Gold can be an extremely boring asset when moving sideways for a long time, but when it explodes, the increase can be unstoppable.
Once again, expected resistance levels are like slowing edges on golds rally. Analysts now see $3,500/ounce as a new key support level, replacing $3,350/ounce just a week ago.
Factors that driven gold's nearly 3-year rally are still around. Gold continues to be attractive as an alternative asset, as confidence in the "special" of the US economy shows signs of decline.
This is not just a wave of speculation, but reflects investors' increasingly clear perception of the value of holding tangible assets in the context of increasing public debt, causing higher inflation and weakening economic activity.
In particular, gold is still strongly supported by demand from central banks as they continue to diversify reserves, moving away from the USD.

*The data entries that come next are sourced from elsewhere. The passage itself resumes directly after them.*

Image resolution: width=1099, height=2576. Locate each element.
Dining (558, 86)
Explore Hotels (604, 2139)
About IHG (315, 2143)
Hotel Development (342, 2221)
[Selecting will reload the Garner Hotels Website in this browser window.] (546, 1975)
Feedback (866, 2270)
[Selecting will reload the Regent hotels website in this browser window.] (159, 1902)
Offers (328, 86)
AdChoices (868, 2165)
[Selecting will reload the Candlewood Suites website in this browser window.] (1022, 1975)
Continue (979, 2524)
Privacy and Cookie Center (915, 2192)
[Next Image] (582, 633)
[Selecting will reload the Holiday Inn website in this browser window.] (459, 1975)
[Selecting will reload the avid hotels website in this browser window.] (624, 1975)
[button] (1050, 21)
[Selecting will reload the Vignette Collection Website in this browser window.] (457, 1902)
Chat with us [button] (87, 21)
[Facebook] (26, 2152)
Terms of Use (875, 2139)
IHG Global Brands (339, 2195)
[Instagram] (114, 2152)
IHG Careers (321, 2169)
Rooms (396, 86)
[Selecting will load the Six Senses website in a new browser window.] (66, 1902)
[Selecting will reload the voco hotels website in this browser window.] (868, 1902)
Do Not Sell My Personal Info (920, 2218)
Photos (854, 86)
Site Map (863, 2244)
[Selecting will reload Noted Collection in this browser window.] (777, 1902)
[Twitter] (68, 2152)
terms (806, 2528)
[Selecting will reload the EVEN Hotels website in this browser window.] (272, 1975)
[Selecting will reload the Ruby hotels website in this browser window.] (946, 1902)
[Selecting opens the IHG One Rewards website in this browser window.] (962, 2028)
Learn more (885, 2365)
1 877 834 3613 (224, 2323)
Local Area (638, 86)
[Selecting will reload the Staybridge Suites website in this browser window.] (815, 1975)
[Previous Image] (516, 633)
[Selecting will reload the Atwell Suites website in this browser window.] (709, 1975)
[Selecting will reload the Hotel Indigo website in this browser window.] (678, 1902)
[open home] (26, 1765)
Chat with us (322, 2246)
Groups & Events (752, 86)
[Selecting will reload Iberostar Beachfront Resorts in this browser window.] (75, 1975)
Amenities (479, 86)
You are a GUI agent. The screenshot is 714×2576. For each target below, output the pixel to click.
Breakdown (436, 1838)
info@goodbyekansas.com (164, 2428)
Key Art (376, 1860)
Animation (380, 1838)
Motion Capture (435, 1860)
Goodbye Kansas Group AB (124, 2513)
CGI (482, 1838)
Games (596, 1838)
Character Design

Last week, Tavi Costa - partner and macro strategist at Crescat Capital noted that for the first time since 1996, the holding of gold by global central banks exceeded the holding of US Treasury bonds.
Mr. Costa emphasized that the most important thing is that central bank demand for gold is only in the early stages. He predicted that gold could account for 80% of total global reserves.
Earlier this week, we saw that potential when a central bank announced its first gold purchase in more than 30 years. On Thursday, the Central Bank of El Salvador said it had purchased 13,999 ounces of gold, worth $50 million.
Notably, in an official statement, the bank said it used the profits from Bitcoin reserves to finance the deal. bank Central de Reserva de El Salvador currently holds 6,287 bit bit bittors, worth about $698 million.
Despite the fluctuations in cryptocurrencies in recent years, El Salvador's holding value has increased by about 400 million USD. This means that the Central American country has enough potential to continue buying more gold.
The Central Bank of Poland is another example of gold demand. This is one of the largest gold buyers in recent years; however, buying activities have stagnated in 2025.
This bank stopped buying when the proportion of gold in reserves reached 20%. But according to some sources, Governor Adam Glapiński recently said the threshold could be raised to 30%.
According to many analysts, strong demand from central banks continues to consolidate the real value of the market. And despite the explosive rally, hardly anyone sees gold as overvalued.